Top of Supplied records

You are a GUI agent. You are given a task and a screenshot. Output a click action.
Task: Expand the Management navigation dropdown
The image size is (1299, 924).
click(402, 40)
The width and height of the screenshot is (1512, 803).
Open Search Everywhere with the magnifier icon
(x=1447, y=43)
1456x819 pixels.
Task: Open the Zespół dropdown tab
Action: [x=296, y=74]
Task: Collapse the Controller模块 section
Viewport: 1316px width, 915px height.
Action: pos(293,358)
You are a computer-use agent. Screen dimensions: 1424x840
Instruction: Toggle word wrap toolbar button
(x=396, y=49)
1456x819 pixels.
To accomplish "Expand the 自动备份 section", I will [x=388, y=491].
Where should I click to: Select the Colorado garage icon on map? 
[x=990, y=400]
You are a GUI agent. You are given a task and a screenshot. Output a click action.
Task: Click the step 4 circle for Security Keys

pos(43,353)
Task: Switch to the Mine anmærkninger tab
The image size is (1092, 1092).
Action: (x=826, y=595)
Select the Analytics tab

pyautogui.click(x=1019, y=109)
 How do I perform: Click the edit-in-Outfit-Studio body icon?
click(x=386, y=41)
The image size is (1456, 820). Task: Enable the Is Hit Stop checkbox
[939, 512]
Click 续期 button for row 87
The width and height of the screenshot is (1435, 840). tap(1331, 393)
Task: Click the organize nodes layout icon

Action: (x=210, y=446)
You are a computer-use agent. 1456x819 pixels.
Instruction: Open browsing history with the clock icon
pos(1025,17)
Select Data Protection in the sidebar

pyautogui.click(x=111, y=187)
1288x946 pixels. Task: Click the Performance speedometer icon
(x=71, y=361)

Bottom of Supplied records

_What to work on:_ Repeat each record above precisely as written.

_Solution to the exercise:_
You are a GUI agent. You are given a task and a screenshot. Output a click action.
Task: Expand the Management navigation dropdown
The image size is (1299, 924).
click(402, 40)
The width and height of the screenshot is (1512, 803).
Open Search Everywhere with the magnifier icon
(x=1447, y=43)
1456x819 pixels.
Task: Open the Zespół dropdown tab
Action: [x=296, y=74]
Task: Collapse the Controller模块 section
Viewport: 1316px width, 915px height.
Action: pos(293,358)
You are a computer-use agent. Screen dimensions: 1424x840
Instruction: Toggle word wrap toolbar button
(x=396, y=49)
1456x819 pixels.
To accomplish "Expand the 自动备份 section", I will [x=388, y=491].
Where should I click to: Select the Colorado garage icon on map? 
[x=990, y=400]
You are a GUI agent. You are given a task and a screenshot. Output a click action.
Task: Click the step 4 circle for Security Keys

pos(43,353)
Task: Switch to the Mine anmærkninger tab
The image size is (1092, 1092).
Action: (x=826, y=595)
Select the Analytics tab

pyautogui.click(x=1019, y=109)
 How do I perform: Click the edit-in-Outfit-Studio body icon?
click(x=386, y=41)
The image size is (1456, 820). Task: Enable the Is Hit Stop checkbox
[939, 512]
Click 续期 button for row 87
The width and height of the screenshot is (1435, 840). tap(1331, 393)
Task: Click the organize nodes layout icon

Action: (x=210, y=446)
You are a computer-use agent. 1456x819 pixels.
Instruction: Open browsing history with the clock icon
pos(1025,17)
Select Data Protection in the sidebar

pyautogui.click(x=111, y=187)
1288x946 pixels. Task: Click the Performance speedometer icon
(x=71, y=361)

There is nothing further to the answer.